Stored records
%%
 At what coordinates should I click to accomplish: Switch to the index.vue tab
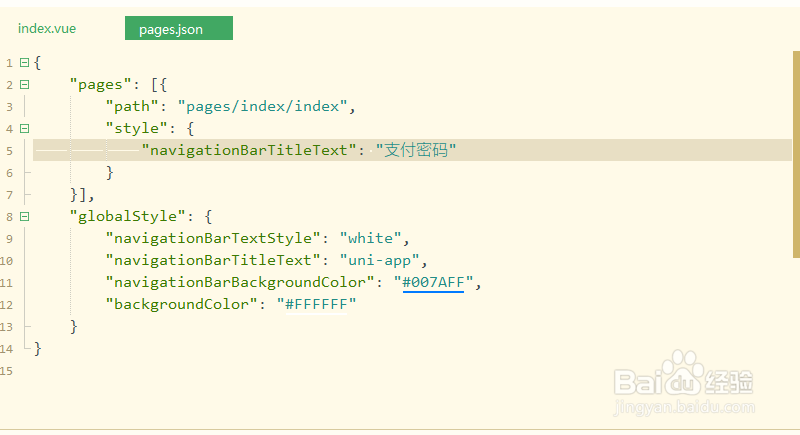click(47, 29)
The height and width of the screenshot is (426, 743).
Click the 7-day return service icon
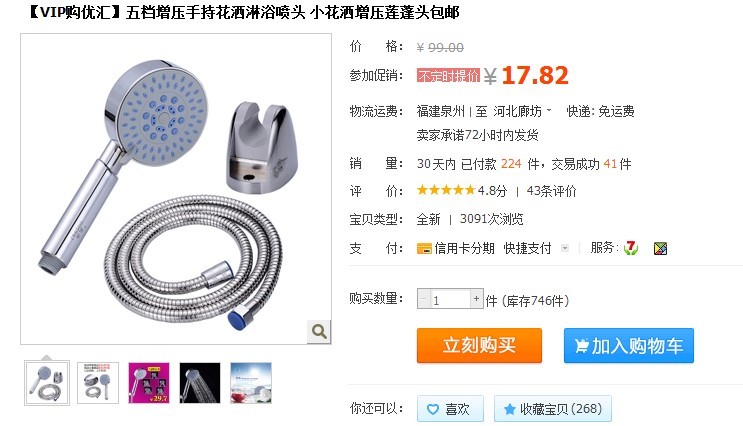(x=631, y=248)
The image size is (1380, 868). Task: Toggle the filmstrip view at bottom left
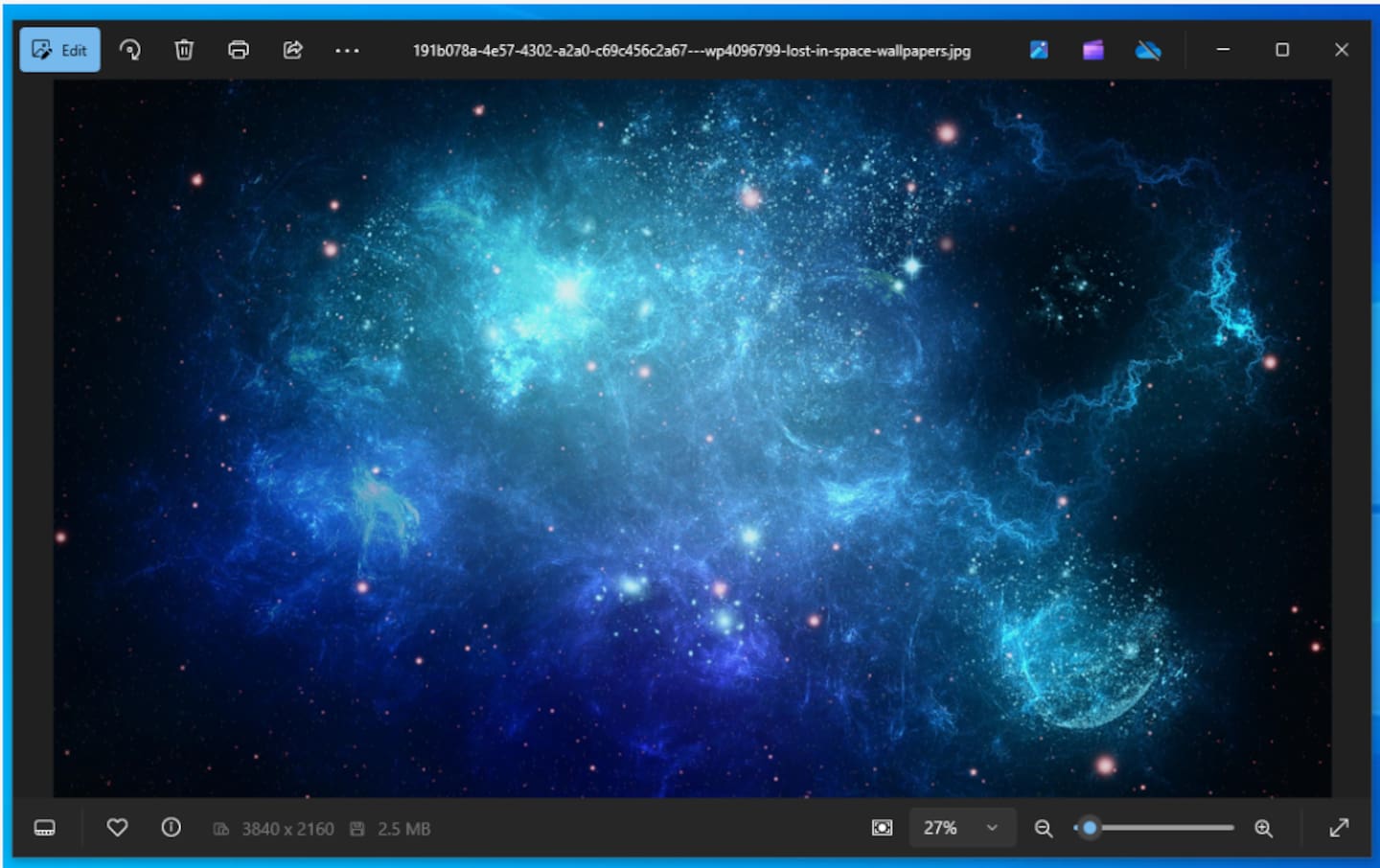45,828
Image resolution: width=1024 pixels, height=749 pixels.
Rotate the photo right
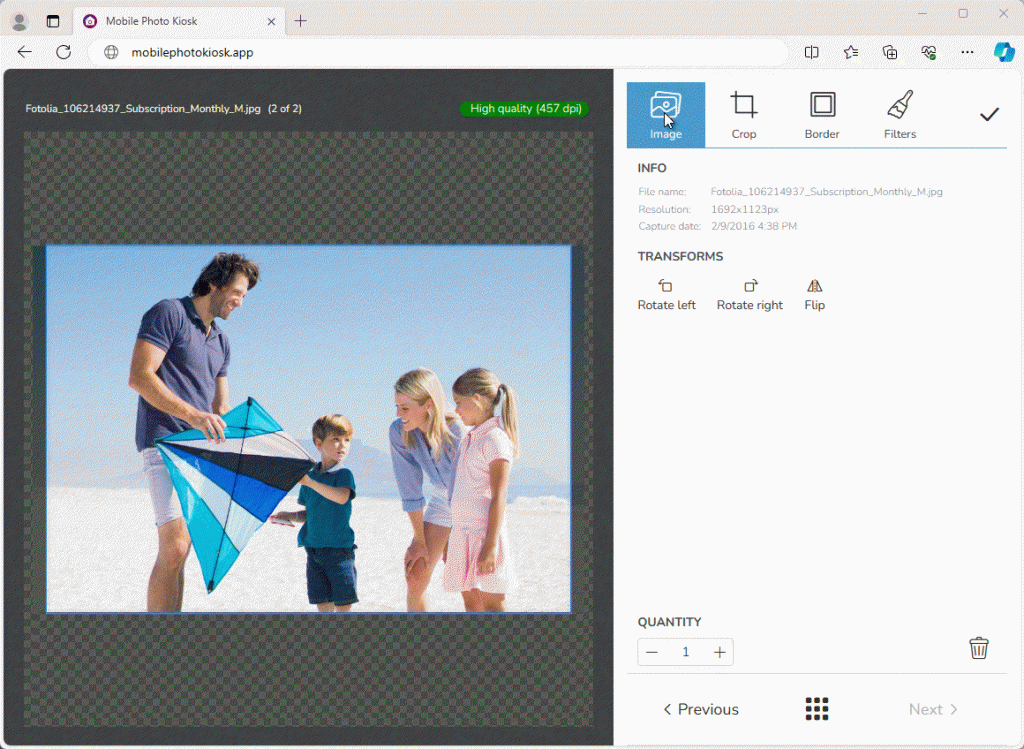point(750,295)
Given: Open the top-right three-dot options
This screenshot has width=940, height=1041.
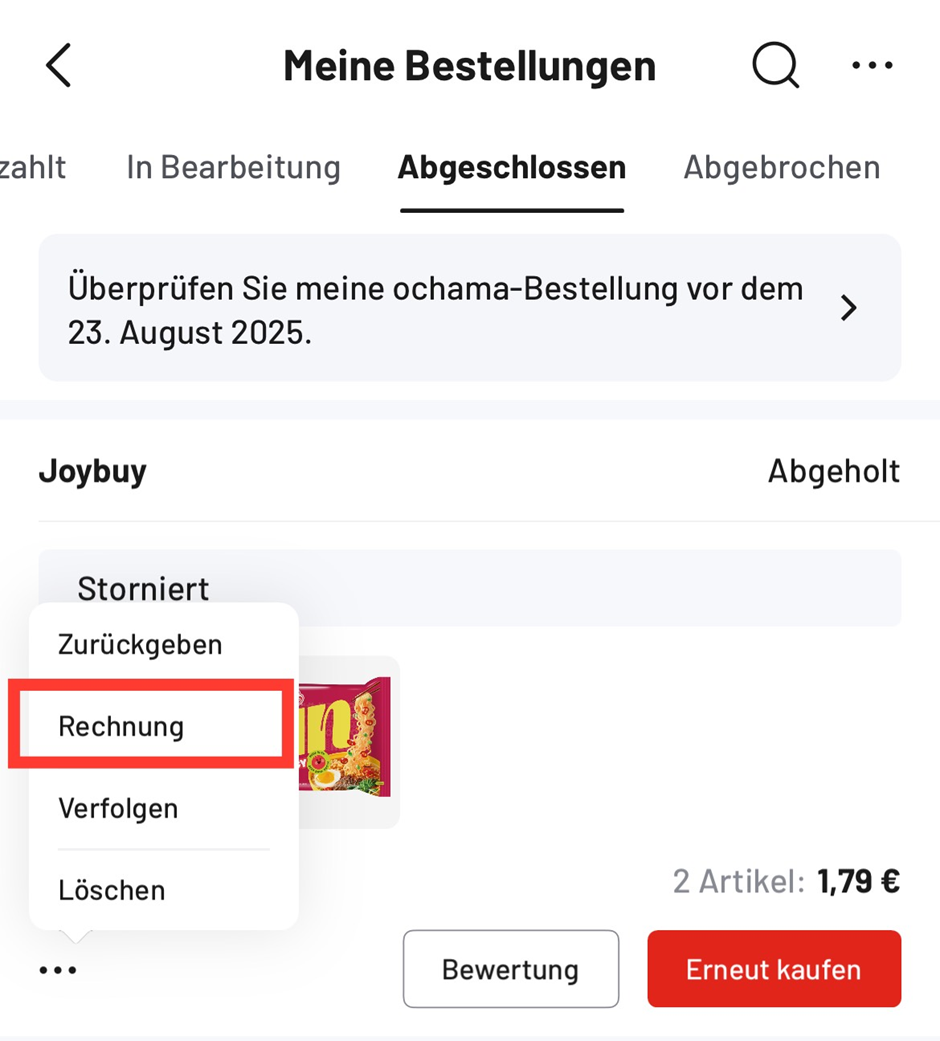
%%
▶ [WORK ITEM]
Could you transcribe exactly the lines from the line containing "Rotate the photo right" through the final line of the records, both included, and nothing beyond them? The pictures should be left out.

▶ [REPLY TO THE TASK]
Rotate the photo right
point(750,295)
Given: Open the top-right three-dot options
This screenshot has width=940, height=1041.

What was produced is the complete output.